(Stored data)
•••••
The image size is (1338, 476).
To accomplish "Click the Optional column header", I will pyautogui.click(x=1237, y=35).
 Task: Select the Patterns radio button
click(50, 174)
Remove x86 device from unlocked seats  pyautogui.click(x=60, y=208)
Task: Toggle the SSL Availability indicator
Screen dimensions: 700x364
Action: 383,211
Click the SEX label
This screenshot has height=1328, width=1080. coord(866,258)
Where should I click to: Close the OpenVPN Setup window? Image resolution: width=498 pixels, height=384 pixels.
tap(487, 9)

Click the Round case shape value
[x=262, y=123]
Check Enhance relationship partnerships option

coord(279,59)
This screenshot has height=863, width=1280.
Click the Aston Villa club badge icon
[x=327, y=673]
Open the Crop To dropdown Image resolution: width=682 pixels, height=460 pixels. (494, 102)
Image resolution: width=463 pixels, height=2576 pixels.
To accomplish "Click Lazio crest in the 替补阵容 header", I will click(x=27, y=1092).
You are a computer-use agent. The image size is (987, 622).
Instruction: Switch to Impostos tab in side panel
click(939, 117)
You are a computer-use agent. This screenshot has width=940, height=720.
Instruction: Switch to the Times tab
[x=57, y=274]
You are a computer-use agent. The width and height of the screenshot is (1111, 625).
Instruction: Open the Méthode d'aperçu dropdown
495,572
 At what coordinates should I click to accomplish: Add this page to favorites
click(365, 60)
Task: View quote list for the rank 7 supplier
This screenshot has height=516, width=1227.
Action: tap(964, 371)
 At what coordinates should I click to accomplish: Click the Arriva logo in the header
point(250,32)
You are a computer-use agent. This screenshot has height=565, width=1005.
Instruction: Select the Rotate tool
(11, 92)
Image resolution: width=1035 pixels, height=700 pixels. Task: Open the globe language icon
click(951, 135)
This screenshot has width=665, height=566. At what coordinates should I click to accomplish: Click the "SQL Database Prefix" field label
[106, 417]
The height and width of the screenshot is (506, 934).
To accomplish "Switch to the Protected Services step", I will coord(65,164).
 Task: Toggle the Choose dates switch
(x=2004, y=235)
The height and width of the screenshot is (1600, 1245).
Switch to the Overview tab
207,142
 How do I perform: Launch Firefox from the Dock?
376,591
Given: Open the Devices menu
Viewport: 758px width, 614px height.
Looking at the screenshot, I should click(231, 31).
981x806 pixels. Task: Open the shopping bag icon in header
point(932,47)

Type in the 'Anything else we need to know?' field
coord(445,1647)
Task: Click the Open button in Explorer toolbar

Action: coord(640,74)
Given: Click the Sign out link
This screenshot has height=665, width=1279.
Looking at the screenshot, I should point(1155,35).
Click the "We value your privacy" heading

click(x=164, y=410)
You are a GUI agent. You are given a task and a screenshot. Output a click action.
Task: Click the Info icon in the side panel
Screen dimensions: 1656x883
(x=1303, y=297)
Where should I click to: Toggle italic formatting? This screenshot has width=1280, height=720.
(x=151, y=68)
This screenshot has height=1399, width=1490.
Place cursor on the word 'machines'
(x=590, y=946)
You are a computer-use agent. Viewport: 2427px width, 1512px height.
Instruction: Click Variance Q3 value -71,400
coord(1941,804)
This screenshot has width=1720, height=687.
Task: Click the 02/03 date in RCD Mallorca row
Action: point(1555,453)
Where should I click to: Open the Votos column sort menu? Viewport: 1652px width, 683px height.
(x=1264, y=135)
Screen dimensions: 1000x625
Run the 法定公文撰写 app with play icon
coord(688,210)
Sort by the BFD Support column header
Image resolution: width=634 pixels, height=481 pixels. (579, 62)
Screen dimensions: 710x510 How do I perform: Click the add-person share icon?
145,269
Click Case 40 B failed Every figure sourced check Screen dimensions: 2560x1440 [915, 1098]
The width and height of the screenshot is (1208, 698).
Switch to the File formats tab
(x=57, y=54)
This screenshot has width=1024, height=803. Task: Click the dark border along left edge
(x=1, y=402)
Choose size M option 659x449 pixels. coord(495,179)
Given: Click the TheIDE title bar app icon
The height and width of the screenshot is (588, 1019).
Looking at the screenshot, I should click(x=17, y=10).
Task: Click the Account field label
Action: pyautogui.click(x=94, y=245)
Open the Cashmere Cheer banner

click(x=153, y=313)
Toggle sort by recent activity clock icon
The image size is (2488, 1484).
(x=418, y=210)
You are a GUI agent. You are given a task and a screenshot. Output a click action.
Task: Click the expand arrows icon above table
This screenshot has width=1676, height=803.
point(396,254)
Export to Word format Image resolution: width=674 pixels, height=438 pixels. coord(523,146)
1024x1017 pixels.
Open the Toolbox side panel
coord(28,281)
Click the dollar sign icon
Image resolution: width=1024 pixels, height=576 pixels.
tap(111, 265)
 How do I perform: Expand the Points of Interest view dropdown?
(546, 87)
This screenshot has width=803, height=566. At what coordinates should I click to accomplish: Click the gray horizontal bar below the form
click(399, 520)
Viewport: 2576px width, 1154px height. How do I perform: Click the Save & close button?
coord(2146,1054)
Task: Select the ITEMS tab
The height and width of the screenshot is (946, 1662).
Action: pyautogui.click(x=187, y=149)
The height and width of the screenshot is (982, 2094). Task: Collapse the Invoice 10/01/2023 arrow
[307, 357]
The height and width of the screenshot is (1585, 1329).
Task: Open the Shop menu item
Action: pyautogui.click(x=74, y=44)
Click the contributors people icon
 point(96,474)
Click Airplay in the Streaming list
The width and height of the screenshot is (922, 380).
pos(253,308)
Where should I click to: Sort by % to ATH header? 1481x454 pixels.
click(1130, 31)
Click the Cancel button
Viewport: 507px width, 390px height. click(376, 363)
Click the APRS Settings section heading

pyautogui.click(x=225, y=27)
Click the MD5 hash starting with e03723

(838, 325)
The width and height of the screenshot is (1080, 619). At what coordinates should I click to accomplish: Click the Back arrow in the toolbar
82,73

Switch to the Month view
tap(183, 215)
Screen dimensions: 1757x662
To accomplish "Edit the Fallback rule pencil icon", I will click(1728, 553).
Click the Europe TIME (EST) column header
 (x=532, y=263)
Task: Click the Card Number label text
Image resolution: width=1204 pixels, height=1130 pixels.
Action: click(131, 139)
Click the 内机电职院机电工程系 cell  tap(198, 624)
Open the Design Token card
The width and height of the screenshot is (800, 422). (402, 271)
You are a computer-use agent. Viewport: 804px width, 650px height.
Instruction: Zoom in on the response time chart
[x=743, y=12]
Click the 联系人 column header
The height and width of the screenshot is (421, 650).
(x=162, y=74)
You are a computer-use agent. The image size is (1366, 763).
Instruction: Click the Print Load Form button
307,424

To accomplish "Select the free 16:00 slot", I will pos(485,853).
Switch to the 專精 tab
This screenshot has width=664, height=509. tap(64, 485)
•••••
## Work item
Of all the entries above, repeat only the lines from the line that has "This screenshot has width=1024, height=803." to the line that has "Click the dollar sign icon", both lines included, exactly.

## Result below
This screenshot has width=1024, height=803. Task: Click the dark border along left edge
(x=1, y=402)
Choose size M option 659x449 pixels. coord(495,179)
Given: Click the TheIDE title bar app icon
The height and width of the screenshot is (588, 1019).
Looking at the screenshot, I should click(x=17, y=10).
Task: Click the Account field label
Action: pyautogui.click(x=94, y=245)
Open the Cashmere Cheer banner

click(x=153, y=313)
Toggle sort by recent activity clock icon
The image size is (2488, 1484).
(x=418, y=210)
You are a GUI agent. You are given a task and a screenshot. Output a click action.
Task: Click the expand arrows icon above table
This screenshot has width=1676, height=803.
point(396,254)
Export to Word format Image resolution: width=674 pixels, height=438 pixels. coord(523,146)
1024x1017 pixels.
Open the Toolbox side panel
coord(28,281)
Click the dollar sign icon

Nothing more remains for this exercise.